Dataset content below:
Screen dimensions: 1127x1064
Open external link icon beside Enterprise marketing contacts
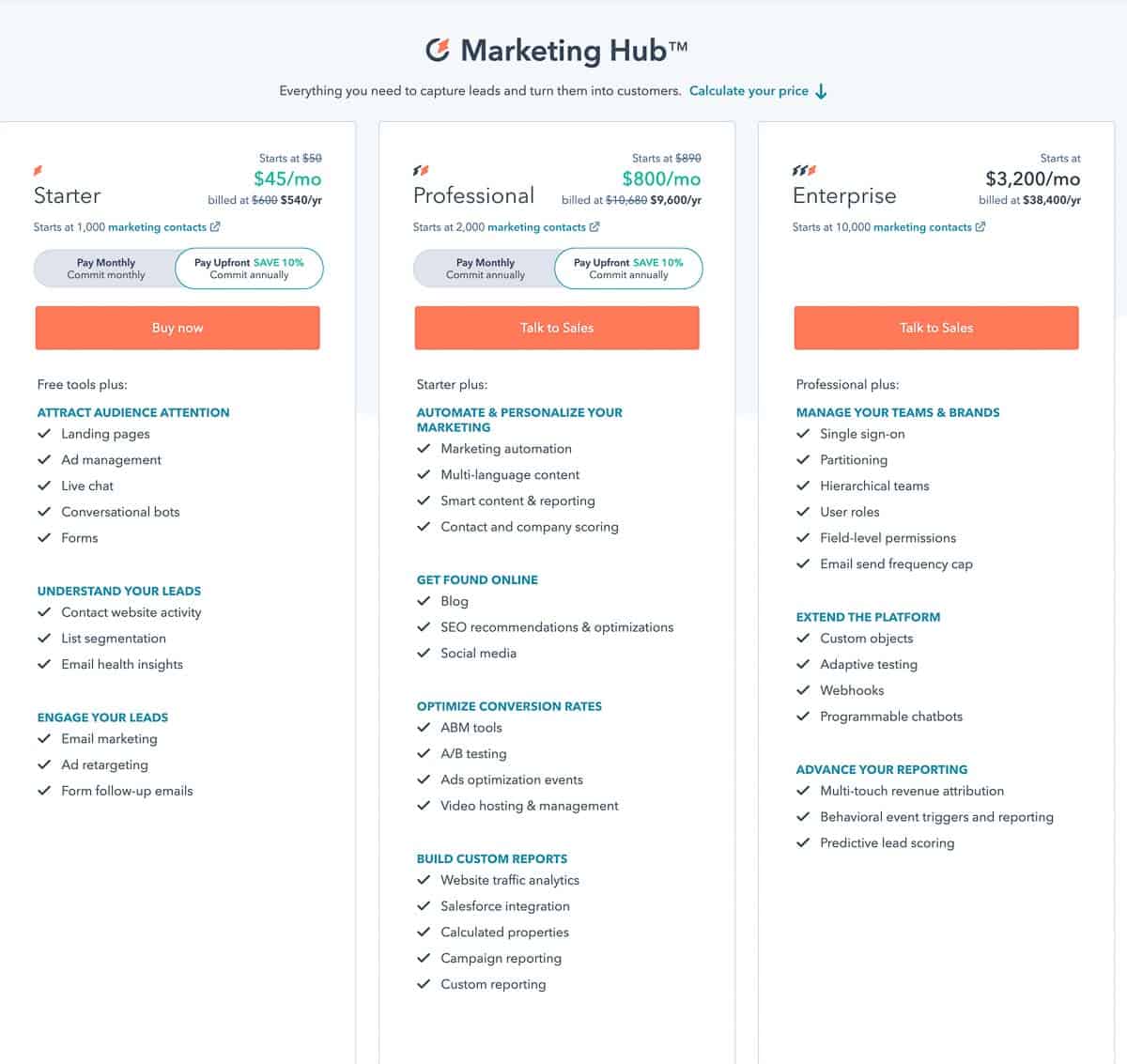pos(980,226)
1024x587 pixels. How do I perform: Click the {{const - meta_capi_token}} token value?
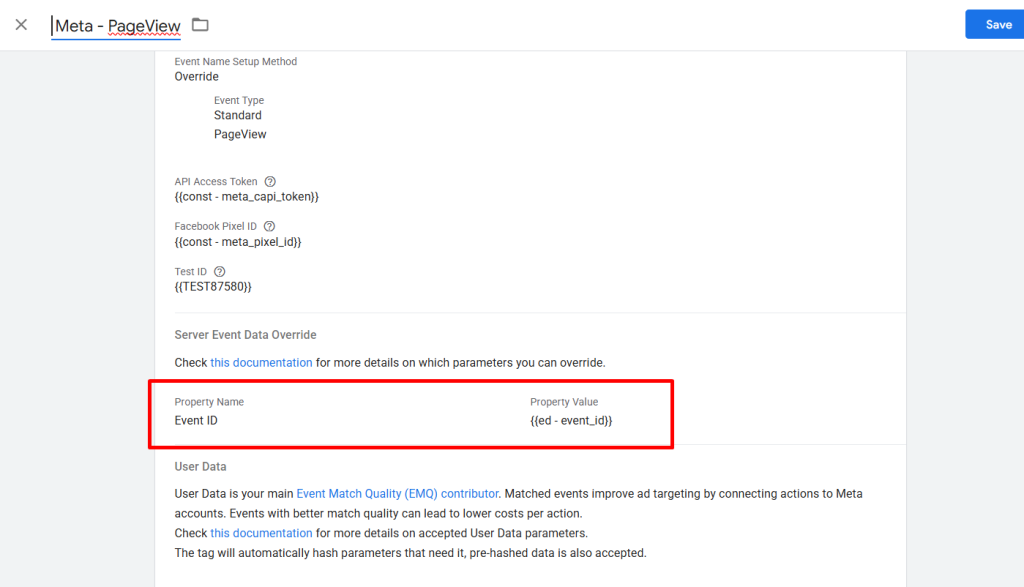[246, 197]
End of Dataset content.
Dataset content below:
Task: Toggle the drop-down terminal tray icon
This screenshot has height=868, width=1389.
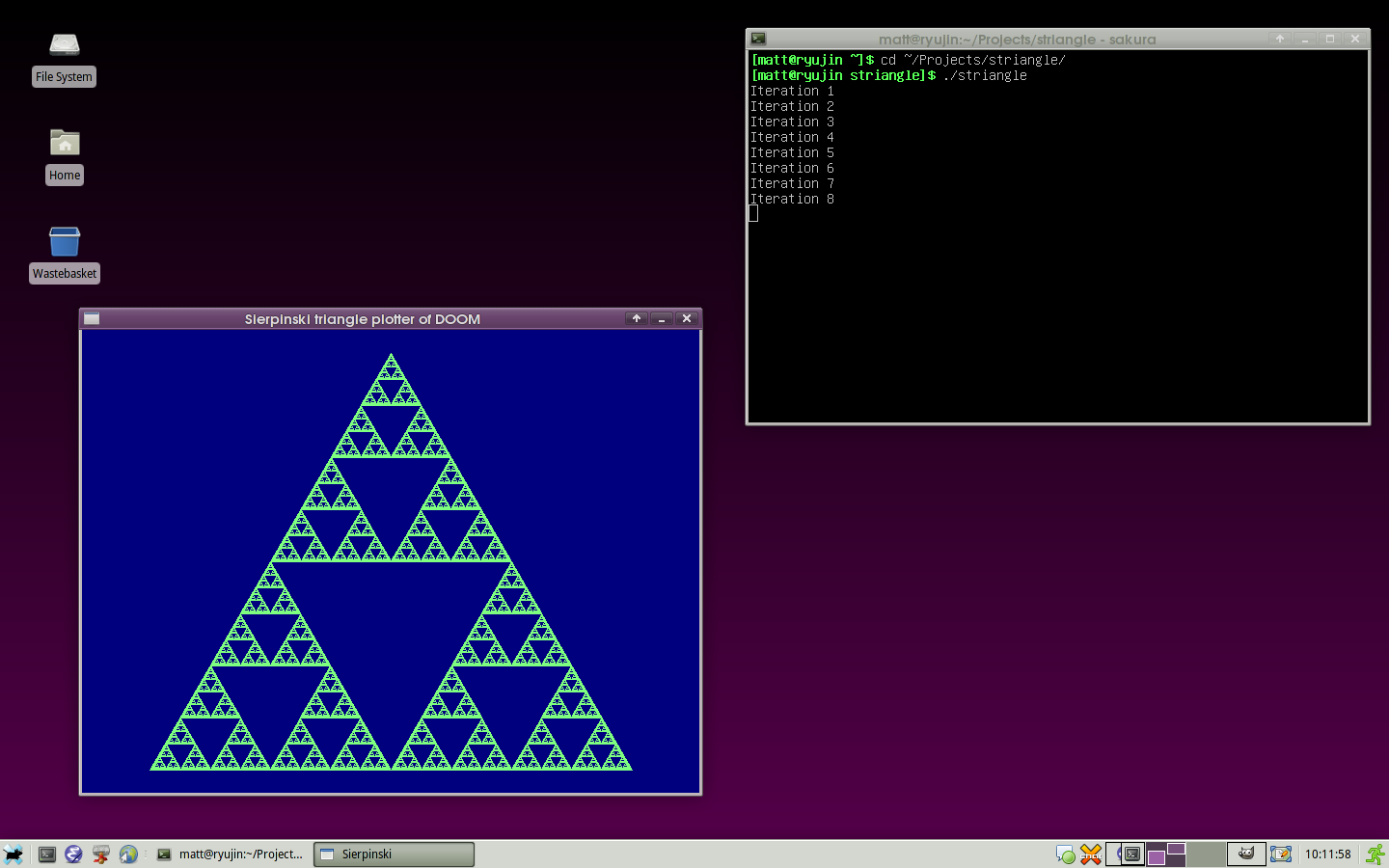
End of Dataset content.
[Exercise goal]
Above are the entries. Copy exactly the part that opens with the line containing "Task: Toggle the drop-down terminal tray icon" and closes with the line containing "This screenshot has height=868, width=1389.", and no more.

[Output of the exercise]
Task: Toggle the drop-down terminal tray icon
This screenshot has height=868, width=1389.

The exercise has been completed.